Being one to constantly install operating systems I have no need for and ultimately no serious intention to seriously use, this weekend I installed the Windows 7 BETA.  For what little I have tried of it, it is indeed quite nice and very polished.  Proper support for Asian character sets certainly eased my worries after the frustration I had trying Vista.

Windows 7 has appeared to have done what it really needed to do.  It completed the change that Vista started to make the OS palatable to the average user and convey that this is something that's worthwhile, feels fresh and is a genuine improvement.  It looks crisp, the UI is friendly and it installs easily.  I'm sure with time I can find annoyances, but in general it's a win for Microsoft.

However, there is in fact, a problem.  A big one, at least in terms of people such as myself who already knows XP through and through but are looking for an update, which is that the one thing Windows 7 made me want to do above all else is try Ubuntu again.

The problem is change, because Windows 7 actually offers some.  The fact that Windows 7 has a learning curve to the serious users means that the learning curve holding me back from jumping to Ubuntu or another distribution of Linux is now significantly mitigated.  I already know that for the vast majority of my computer activity, Linux can provide that.  The question is whether or not it would be an improvement -- and that same question applies to Windows 7.

Microsoft has done what it had to with Windows 7, which is to provide some palpable change, even if it's superfluous, so there's no blaming here.  Only warning that as long as I'm changing, it's tempting to just go all the way.
Posted by Ellyoda Mon, 19 Jan 2009 05:49:55 (comments: 3)
Mon, 19 Jan 2009 21:07:41
Vista had a learning curve as well. Took me a hell of a while to get used to the idea that all of the music/photo/etc folders are under each user, and can't be accessed by other users unless you put them in the public folders (not really a big deal if you are the sole person using a computer.)

From a GUI standpoint, I don't think any Linux distribution is going to look anywhere near as good as Vista or 7 any time soon. Now that I have 3D I needs it.

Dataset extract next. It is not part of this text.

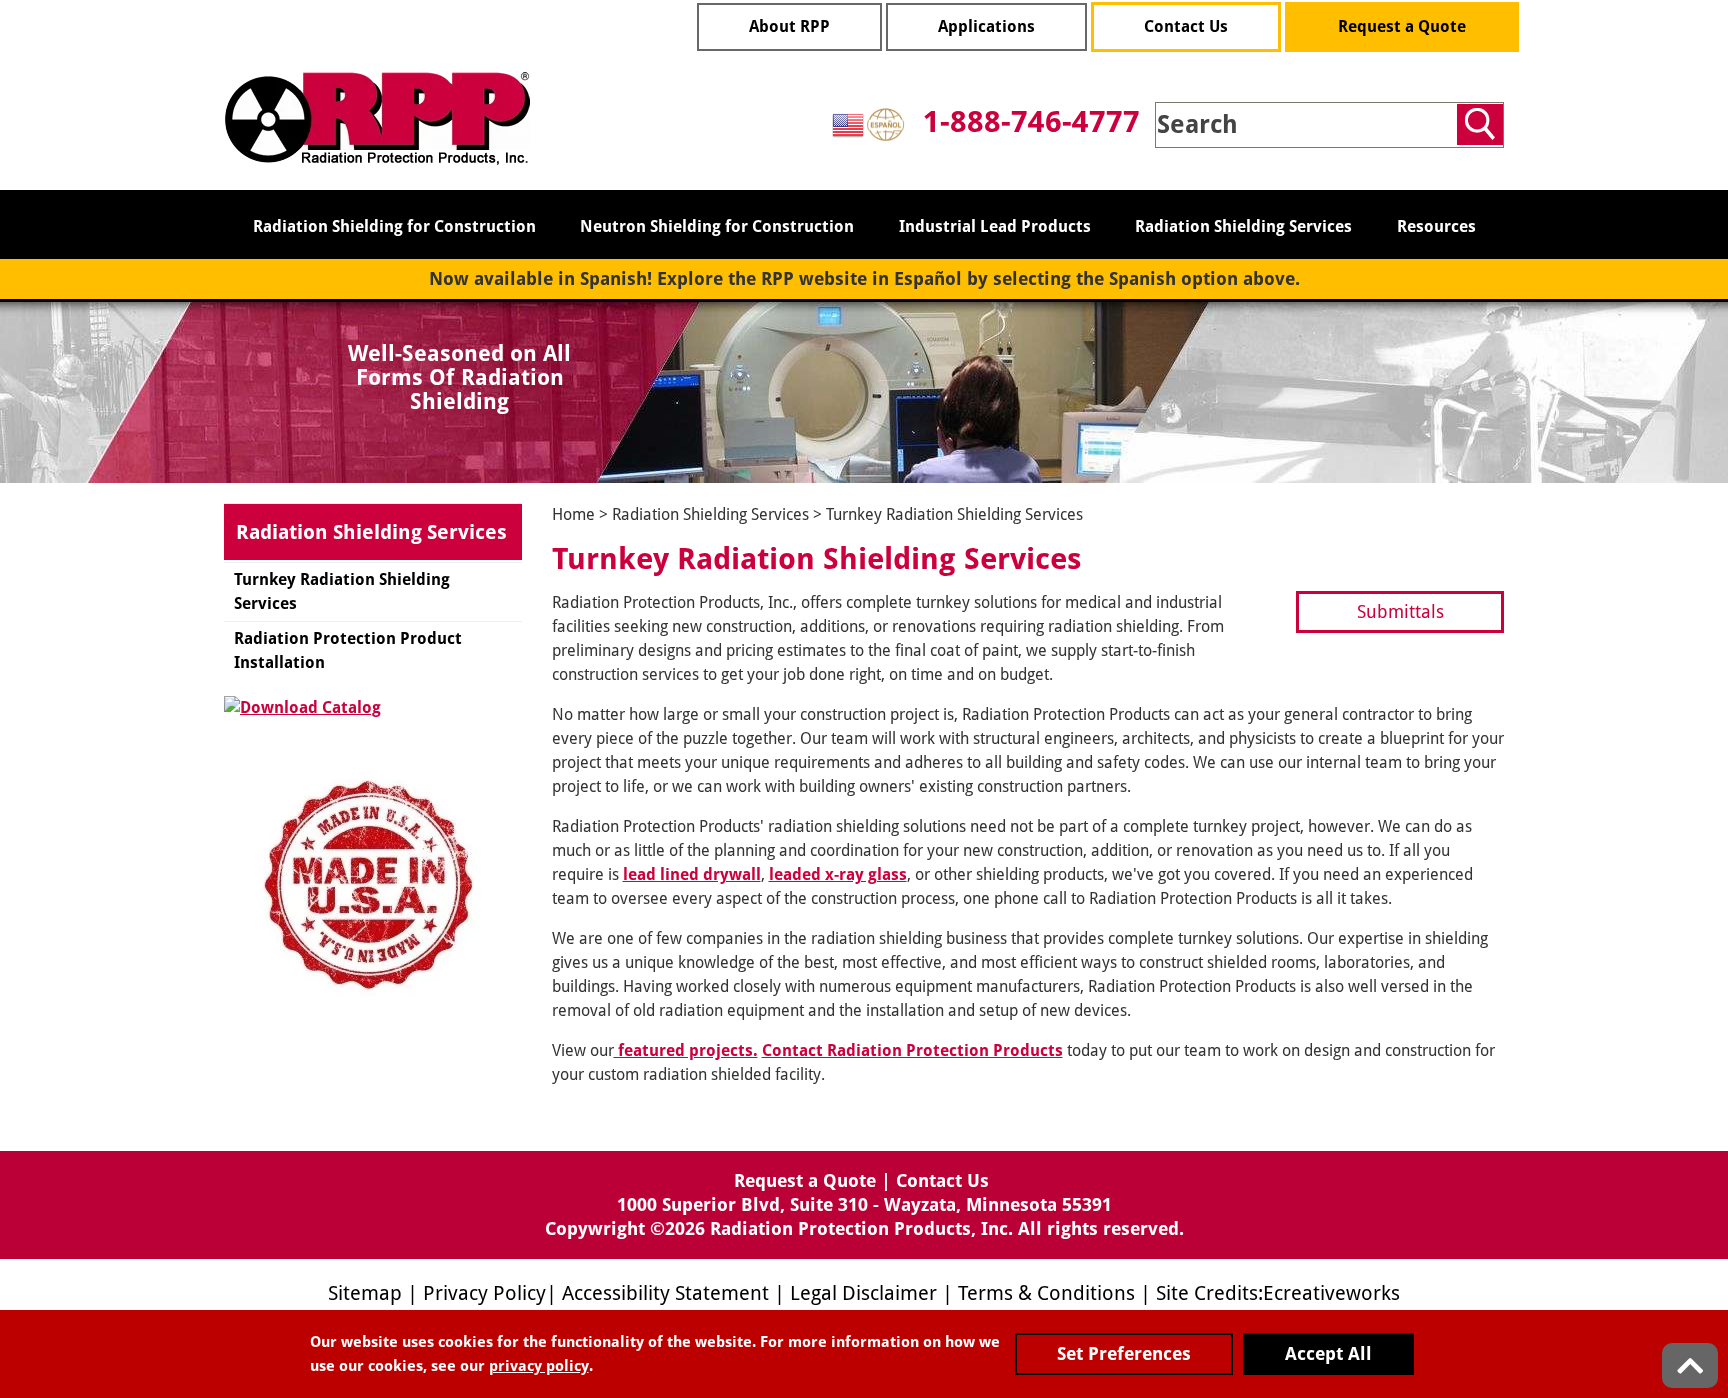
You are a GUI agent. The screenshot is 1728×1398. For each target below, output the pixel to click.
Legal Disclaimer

XP looks like Windows 95 to me now.

The real question is... did they tone down the annoying security popping up whenever you tried to do anything, or at least hide it a little better?
Tue, 20 Jan 2009 02:31:08
The Compiz effects suite makes the visuals in Ubuntu really nice, though I'd go with Windows 7 aesthetically as well.  Meanwhie I turn off the effects in both for the sake of performance and run "Classic" design mode in XP for clarity and efficiency.

I'd need to try something more in-depth, such as setting up my application servers to see what it's doing in terms of whiny security policies.  One thing I noticed, though, was it popping up in the corner telling me I don't have any antivirus.  Good to know!  Let's try to keep it that way.

After using Ubuntu for a bit, there is one dominant and apparent fact: Firefox in Ubuntu destroys Firefox in Windows.  Completely destroys in every single way.  It renders faster, has better JavaScript performance, looks better, has better font rendering, uses less RAM.  It makes up for the fact that Opera is kind of crappy on Ubuntu.
Tue, 20 Jan 2009 02:59:19
Ditto for OpenOffice in Ubuntu (guess that makes sense), it loads up nearly instantly for me, rather than in Windows it takes a good 5-10 seconds like a program such as Photoshop. For some reason it's orange instead of blue too, lol.